All of lore.kernel.org
 help / color / mirror / Atom feed
From: "Jan Beulich" <JBeulich@suse.com>
To: xen-devel <xen-devel@lists.xenproject.org>
Cc: George Dunlap <George.Dunlap@eu.citrix.com>,
	Andrew Cooper <andrew.cooper3@citrix.com>
Subject: [PATCH v3 10/25] x86emul: support 3DNow! insns
Date: Thu, 07 Dec 2017 07:05:40 -0700	[thread overview]
Message-ID: <5A2958C402000078001958F7@prv-mh.provo.novell.com> (raw)

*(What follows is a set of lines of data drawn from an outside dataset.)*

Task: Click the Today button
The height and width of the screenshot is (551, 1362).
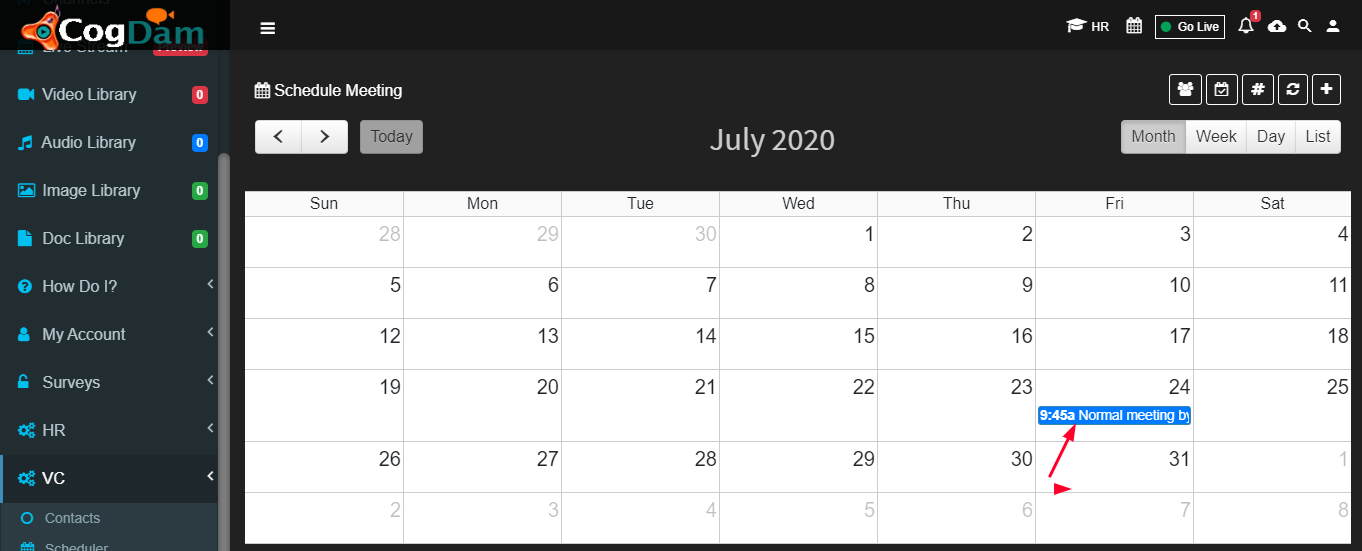Action: click(391, 136)
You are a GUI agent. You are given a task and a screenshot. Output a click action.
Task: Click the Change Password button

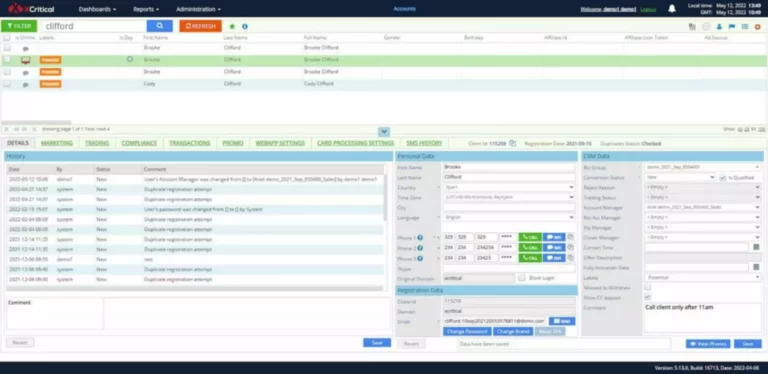click(467, 331)
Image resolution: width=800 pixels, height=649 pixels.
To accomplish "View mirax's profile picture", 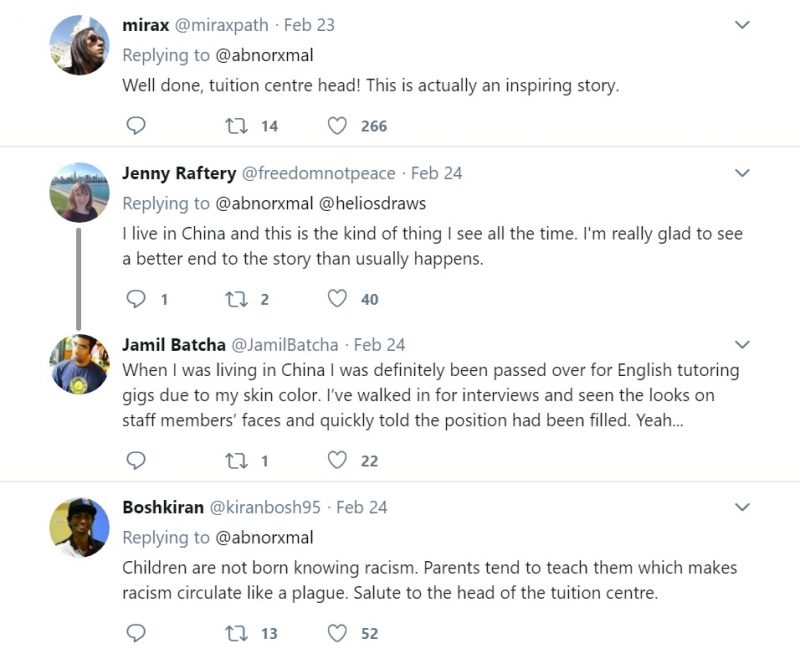I will pos(79,45).
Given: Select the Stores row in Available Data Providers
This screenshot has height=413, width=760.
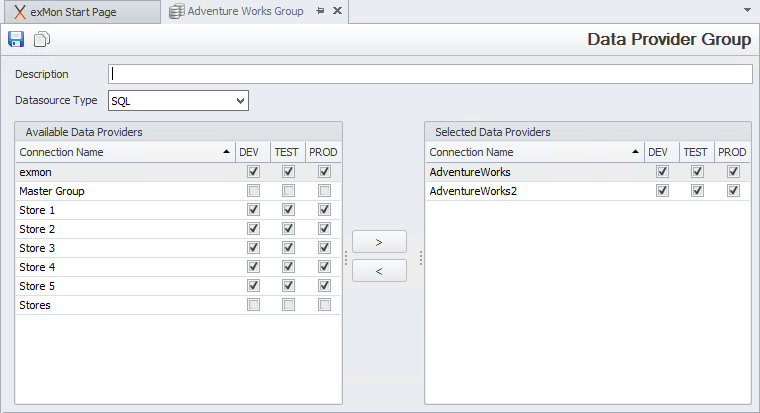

In-Reply-To: <5A29550C020000780019585B@prv-mh.provo.novell.com>

Yes, recent AMD CPUs don't support them anymore, but I think we should
nevertheless cope.

Signed-off-by: Jan Beulich <jbeulich@suse.com>
---
v3: Re-base.

--- a/.gitignore
+++ b/.gitignore
@@ -223,6 +223,7 @@
 tools/security/xensec_tool
 tools/tests/x86_emulator/*.bin
 tools/tests/x86_emulator/*.tmp
+tools/tests/x86_emulator/3dnow*.[ch]
 tools/tests/x86_emulator/asm
 tools/tests/x86_emulator/avx*.[ch]
 tools/tests/x86_emulator/blowfish.h
--- a/tools/tests/x86_emulator/Makefile
+++ b/tools/tests/x86_emulator/Makefile
@@ -11,7 +11,7 @@ all: $(TARGET)
 run: $(TARGET)
 	./$(TARGET)
 
-SIMD := sse sse2 sse4 avx avx2 xop
+SIMD := 3dnow sse sse2 sse4 avx avx2 xop
 FMA := fma4 fma
 SG := avx2-sg
 TESTCASES := blowfish $(SIMD) $(FMA) $(SG)

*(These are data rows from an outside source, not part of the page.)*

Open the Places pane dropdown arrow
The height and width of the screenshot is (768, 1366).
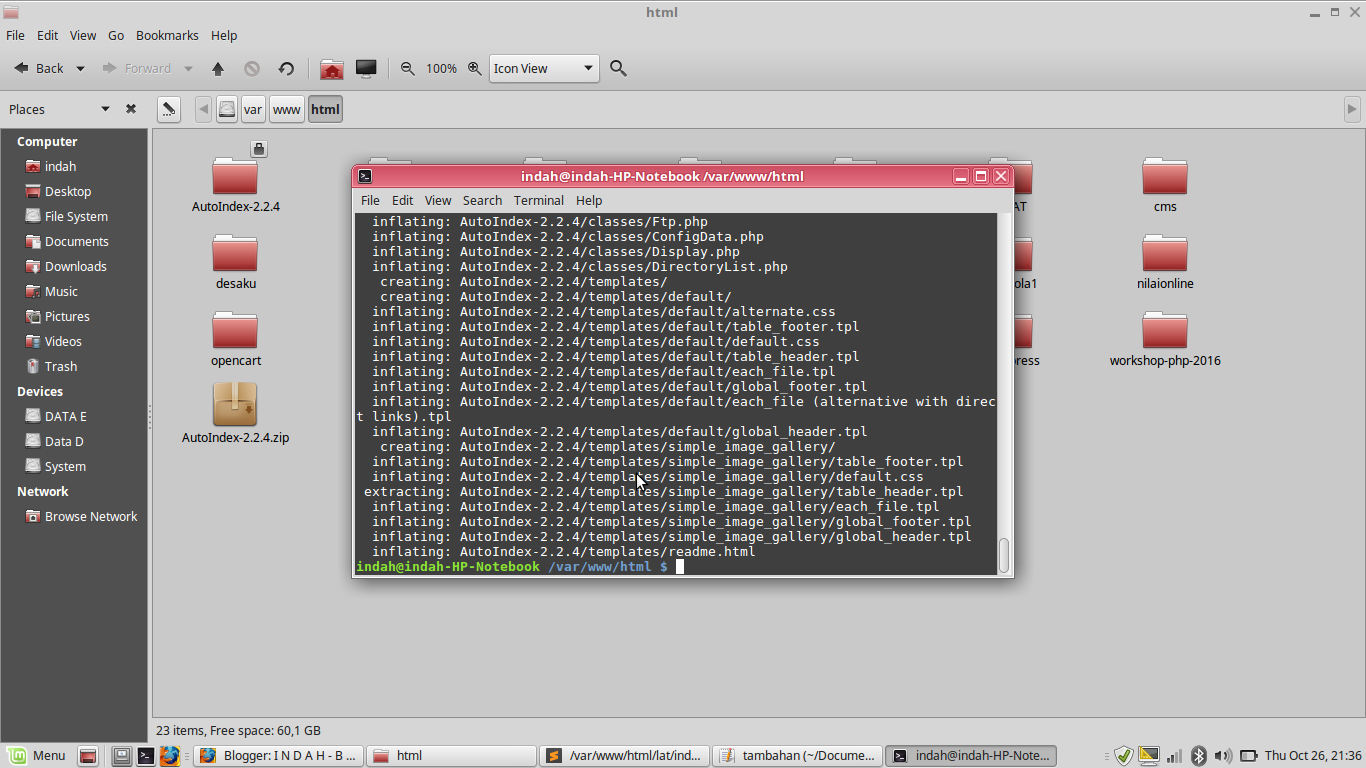point(104,109)
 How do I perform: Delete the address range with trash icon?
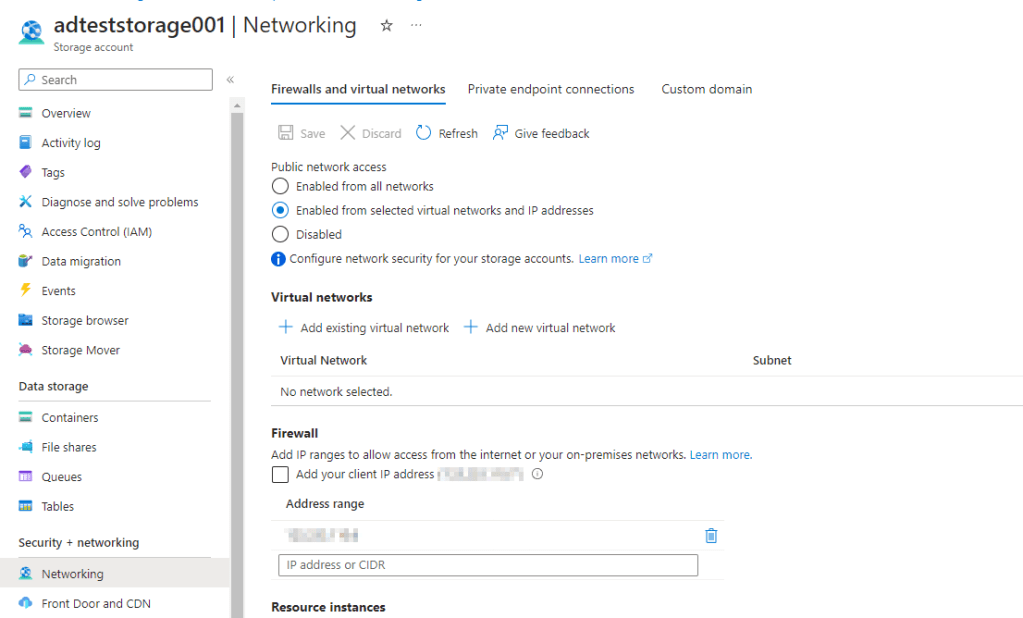pyautogui.click(x=711, y=536)
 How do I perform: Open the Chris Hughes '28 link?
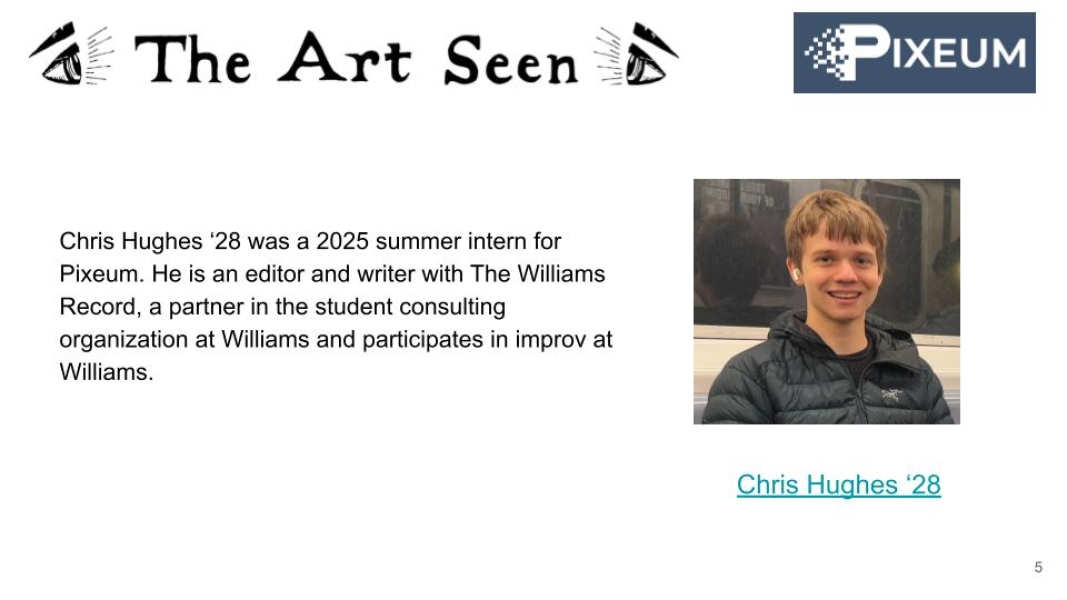point(838,485)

@@ -19,6 +19,9 @@ TESTCASES := blowfish $(SIMD) $(FMA) $(S
 blowfish-cflags := ""
 blowfish-cflags-x86_32 := "-mno-accumulate-outgoing-args -Dstatic="
 
+3dnow-vecs := 8
+3dnow-ints :=
+3dnow-flts := 4
 sse-vecs := 16
 sse-ints :=
 sse-flts := 4
@@ -49,8 +52,13 @@ xop-ints := 1 2 4 8
 xop-flts := $(avx-flts)
 
 # For AVX and later, have the compiler avoid XMM0 to widen coverage of
-# the VEX.vvvv checks in the emulator.
-non-sse = $(if $(filter sse%,$(1)),,-ffixed-xmm0)

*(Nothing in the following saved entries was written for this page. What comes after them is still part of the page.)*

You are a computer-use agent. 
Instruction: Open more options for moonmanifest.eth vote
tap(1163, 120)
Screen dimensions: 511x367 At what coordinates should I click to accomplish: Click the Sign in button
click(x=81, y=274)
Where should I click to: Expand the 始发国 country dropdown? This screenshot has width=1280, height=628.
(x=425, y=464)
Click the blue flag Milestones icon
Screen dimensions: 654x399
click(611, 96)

+# the VEX.vvvv checks in the emulator.  For 3DNow!, however, force SSE
+# use for floating point operations, to avoid mixing MMX and FPU register
+# uses.  Also enable 3DNow! extensions, but note that we can't use 3dnowa
+# as the test flavor right away since -m3dnowa is being understood only
+# by gcc 7.x and newer (older ones want a specific machine model instead).
+3dnowa := $(call cc-option,$(CC),-m3dnowa,-march=k8)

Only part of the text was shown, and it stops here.